DESCRIPTION OF THE TASK: In the records that come next, find every line with "شركة". Return those lines.

Saved data entries:
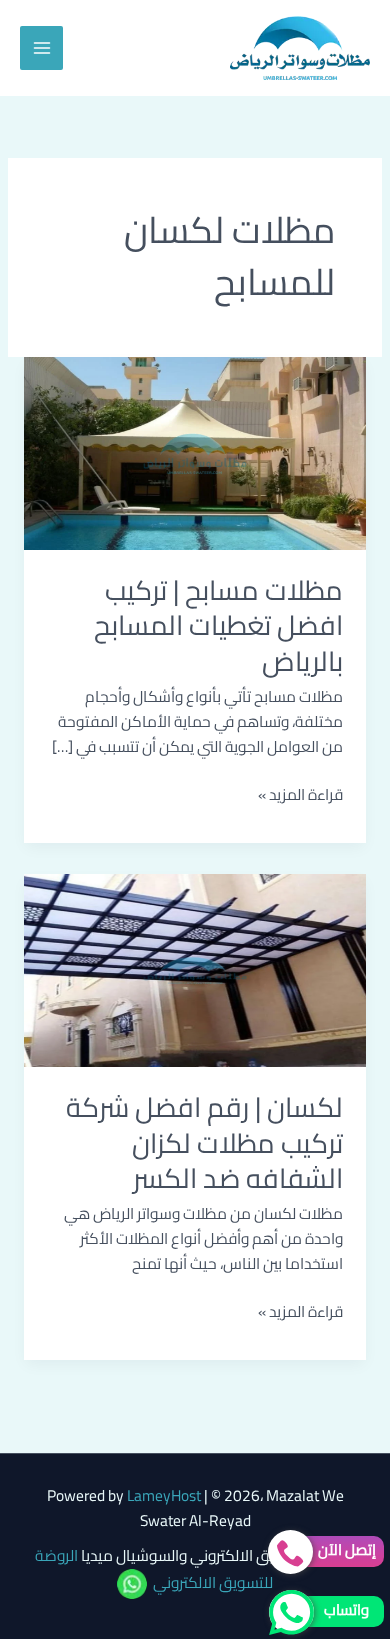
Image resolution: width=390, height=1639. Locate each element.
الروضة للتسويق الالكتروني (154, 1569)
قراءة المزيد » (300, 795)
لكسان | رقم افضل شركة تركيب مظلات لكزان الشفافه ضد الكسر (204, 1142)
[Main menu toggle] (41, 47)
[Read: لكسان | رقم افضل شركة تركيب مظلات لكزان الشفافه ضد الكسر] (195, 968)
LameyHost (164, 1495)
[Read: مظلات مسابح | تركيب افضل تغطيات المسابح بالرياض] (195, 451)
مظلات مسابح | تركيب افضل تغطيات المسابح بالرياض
==
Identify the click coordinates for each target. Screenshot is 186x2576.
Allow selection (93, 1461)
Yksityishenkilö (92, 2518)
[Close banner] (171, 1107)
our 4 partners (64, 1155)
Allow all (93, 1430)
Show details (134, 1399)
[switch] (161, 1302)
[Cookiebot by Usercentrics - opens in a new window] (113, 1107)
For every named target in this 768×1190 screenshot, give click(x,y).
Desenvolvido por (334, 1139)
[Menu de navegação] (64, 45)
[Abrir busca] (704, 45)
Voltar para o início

RESPONSE TO THE EXERCISE:
لكسان | رقم افضل شركة تركيب مظلات لكزان الشفافه ضد الكسر (204, 1142)
[Read: لكسان | رقم افضل شركة تركيب مظلات لكزان الشفافه ضد الكسر] (195, 968)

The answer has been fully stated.